Purpose Diabetic retinopathy (DR) is one of the secondary microvascular complications of type 2 diabetes mellitus. Persistent inflammation and impaired neovascularisation may be important contributors to the development of DR. A recent study showed that toll-like receptor 4 (TLR4) polymorphisms were associated with DR. The present study was designed to determine whether single-nucleotide polymorphisms (SNPs) in the TLR4 gene were associated with DR in a Chinese Han population.
Materials and methods Three SNPs (rs10759931, rs1927911 and rs1927914) in the TLR4 gene were chosen as candidate SNPs. Genomic DNA from type 2 diabetes patients and healthy controls were genotyped for the above-mentioned genetic variations through the use of PCR restriction fragment length polymorphism assay. Data were analysed by χ2 analysis.

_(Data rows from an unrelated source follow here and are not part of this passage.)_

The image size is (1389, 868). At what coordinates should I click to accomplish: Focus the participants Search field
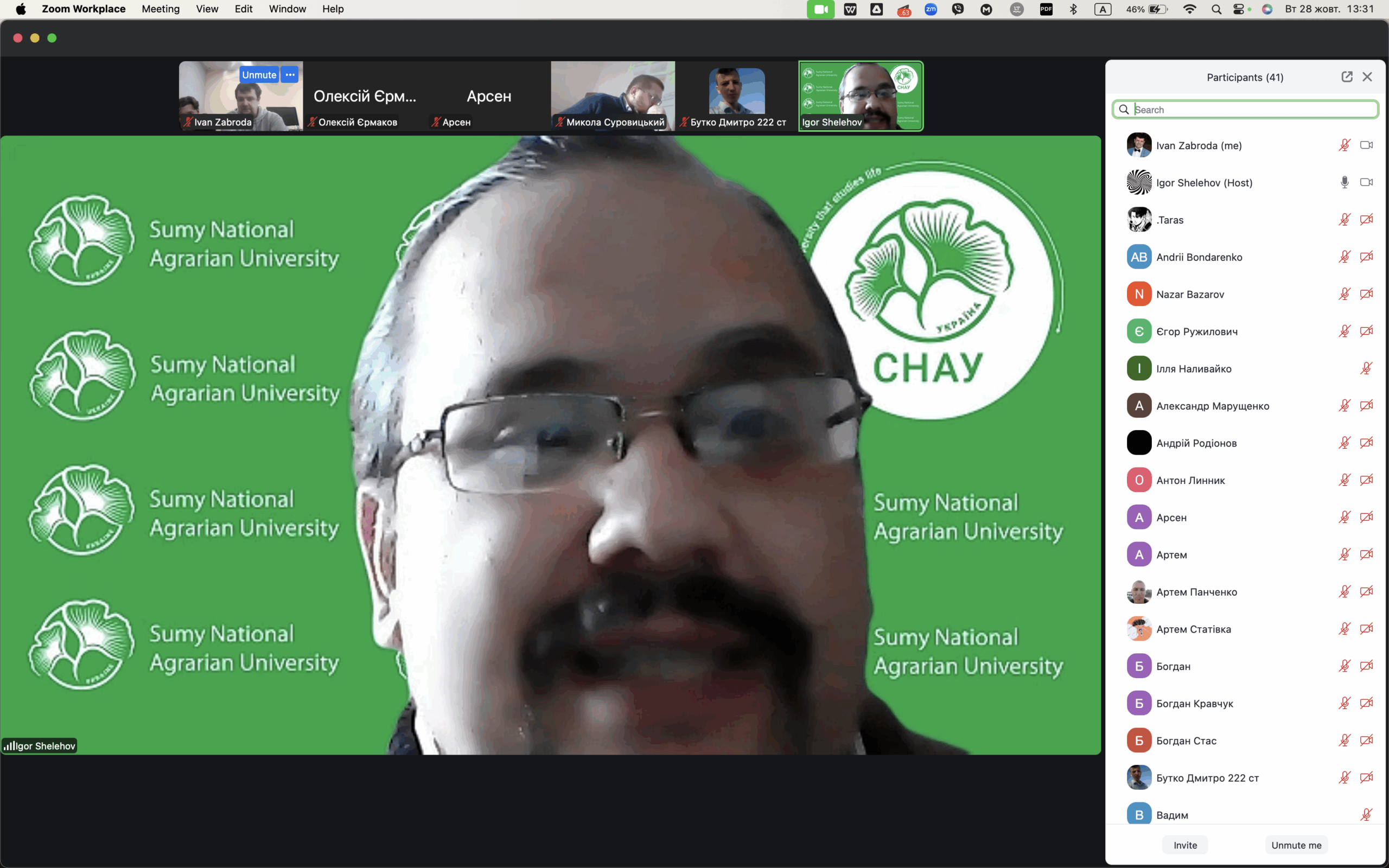[1246, 110]
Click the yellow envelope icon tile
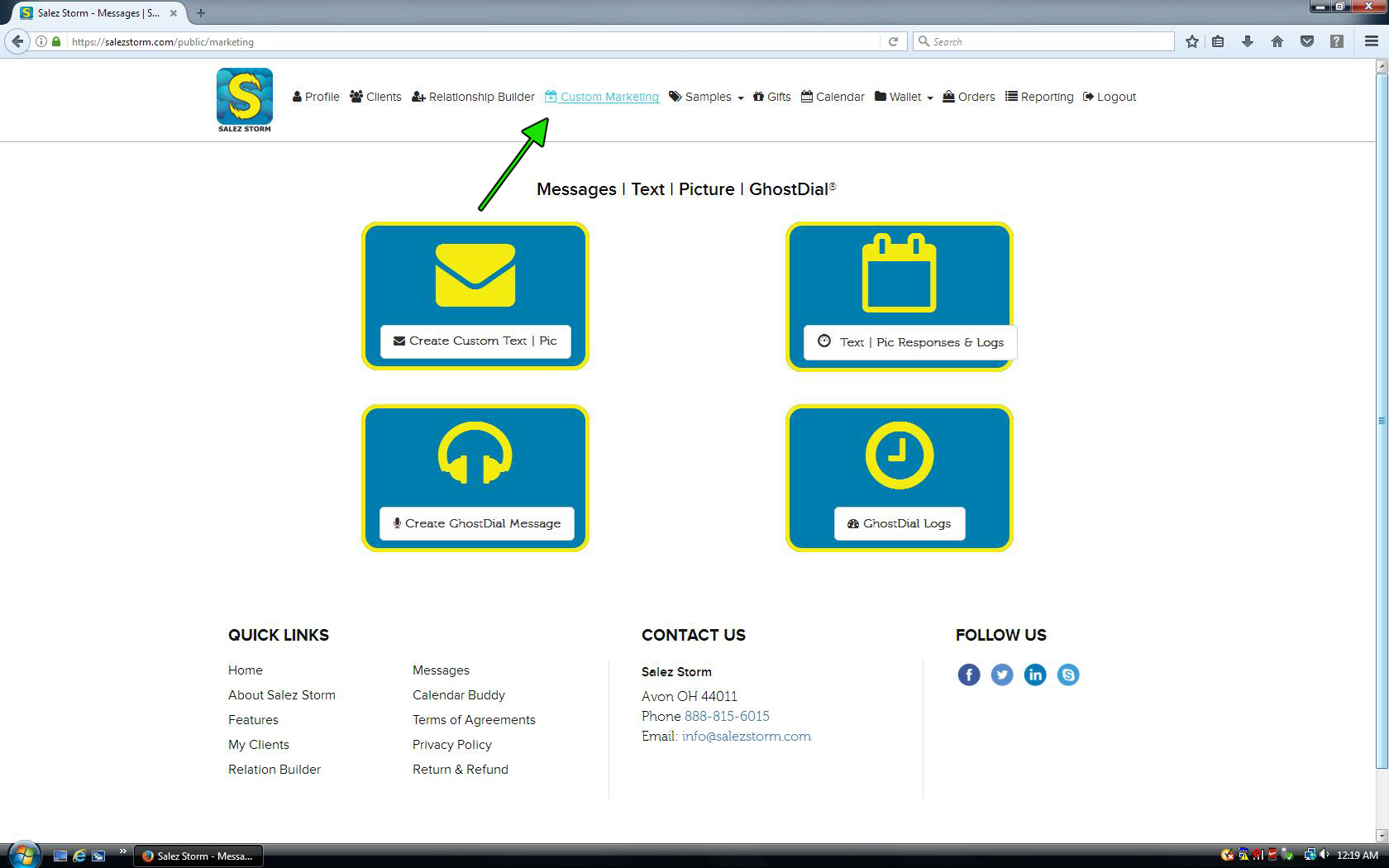The width and height of the screenshot is (1389, 868). (x=475, y=275)
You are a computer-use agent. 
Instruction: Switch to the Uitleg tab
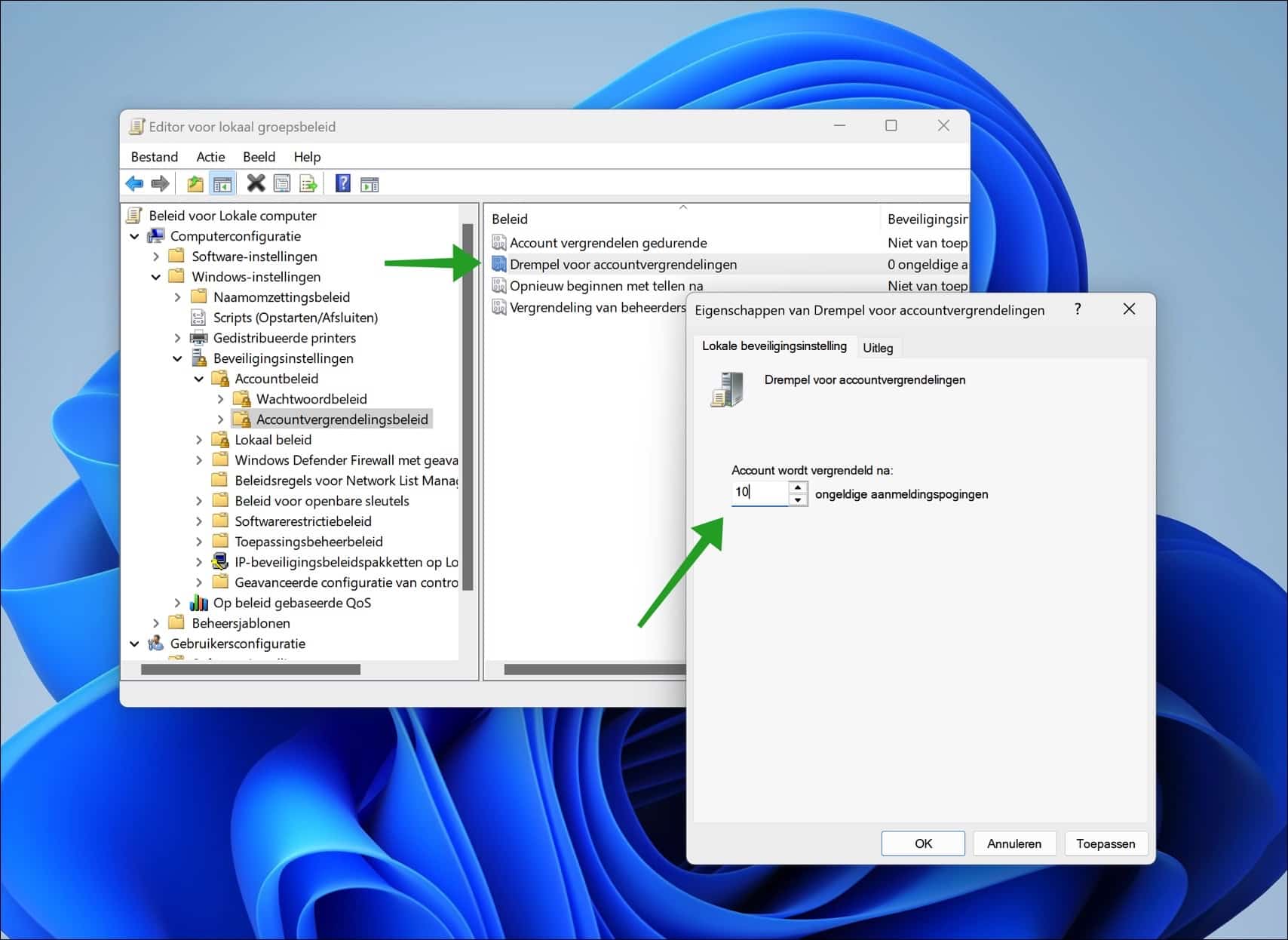[878, 347]
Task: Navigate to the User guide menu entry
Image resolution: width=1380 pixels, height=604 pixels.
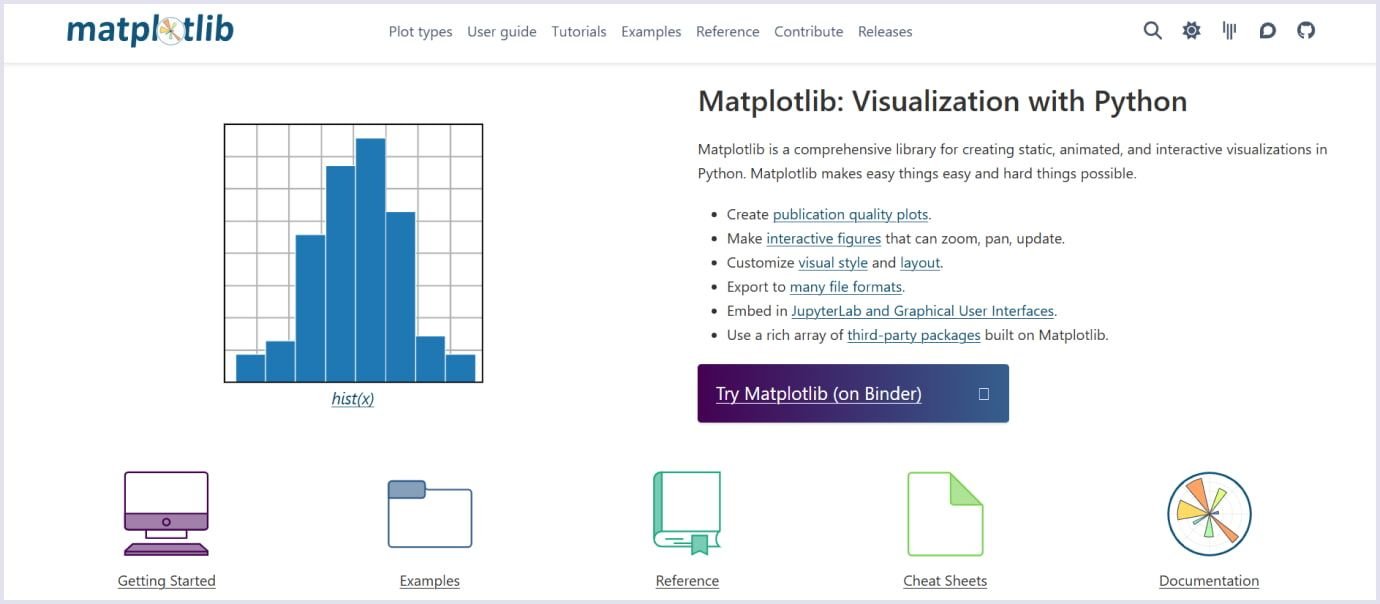Action: coord(502,31)
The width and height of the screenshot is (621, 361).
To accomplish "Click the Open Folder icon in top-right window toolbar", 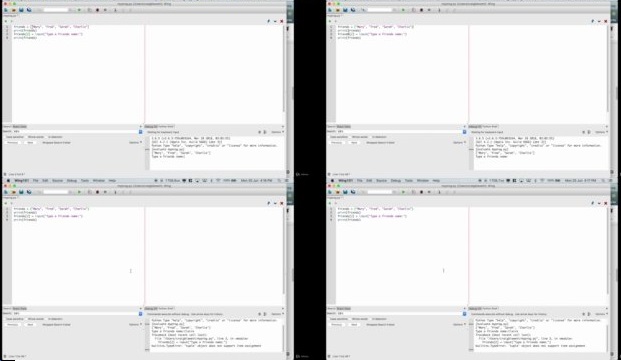I will 337,10.
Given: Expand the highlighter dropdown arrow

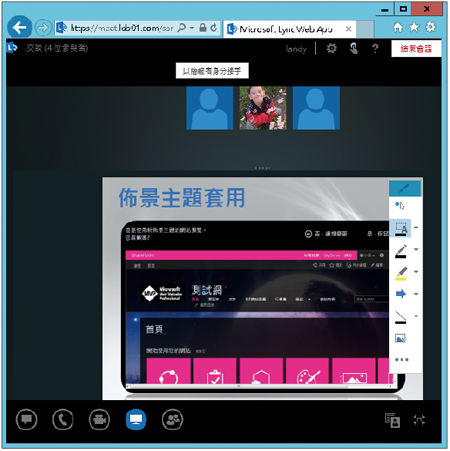Looking at the screenshot, I should pyautogui.click(x=416, y=272).
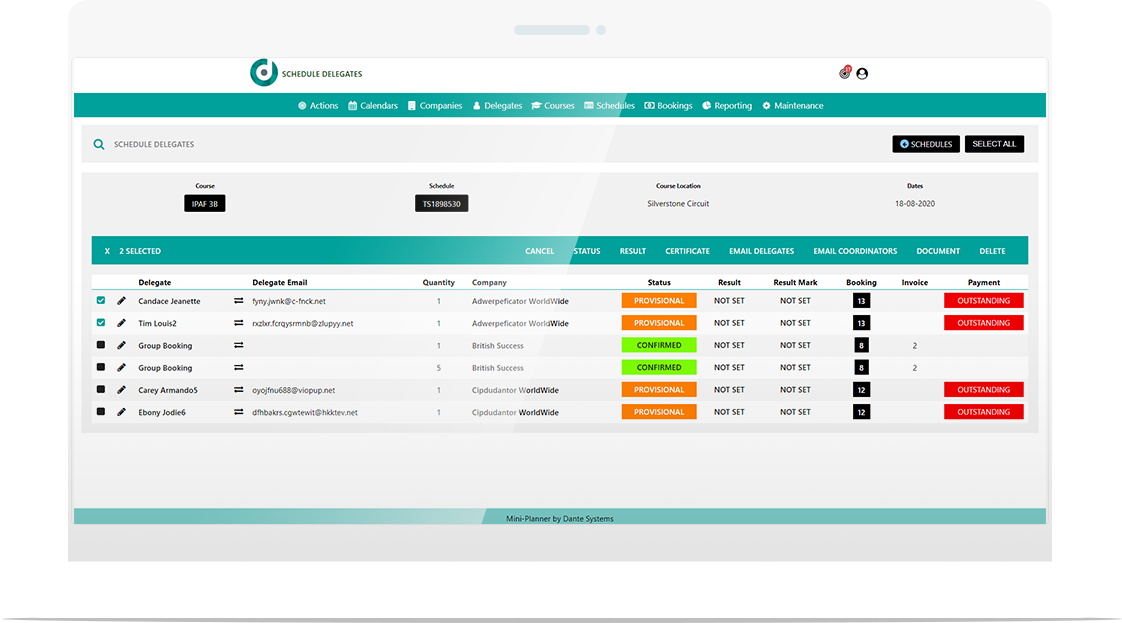Open the Actions dropdown menu

pyautogui.click(x=317, y=105)
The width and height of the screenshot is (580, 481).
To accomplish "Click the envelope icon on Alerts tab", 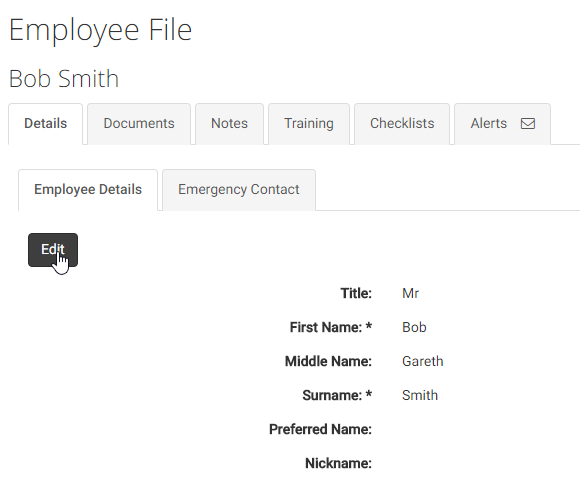I will (527, 124).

Results The results showed that the three analysed polymorphisms in the TLR4 gene were in Hardy–Weinberg equilibrium, both in the patients and in the controls. In the type 2 diabetes group, a significantly higher frequency of the C allele of rs1927914 was observed in patients with type 2 diabetes than that in controls. The result showed that the frequencies of the TT genotype and the T allele of rs1927914 were significantly decreased in patients with type 2 diabetes. Significantly increased frequencies of the CC genotype and the C allele of rs1927911 were observed in patients with type 2 diabetes. In the DR group, the C allele of rs1927914 was significantly increased in the DR group compared with that of the control. The frequencies of the CC genotype and the C allele of rs1927911 tended to be higher in patients with DR than in the healthy controls. However, no difference was found when the Bonferroni correction was applied. No difference was detected between patients and controls with regard to all haplotypes.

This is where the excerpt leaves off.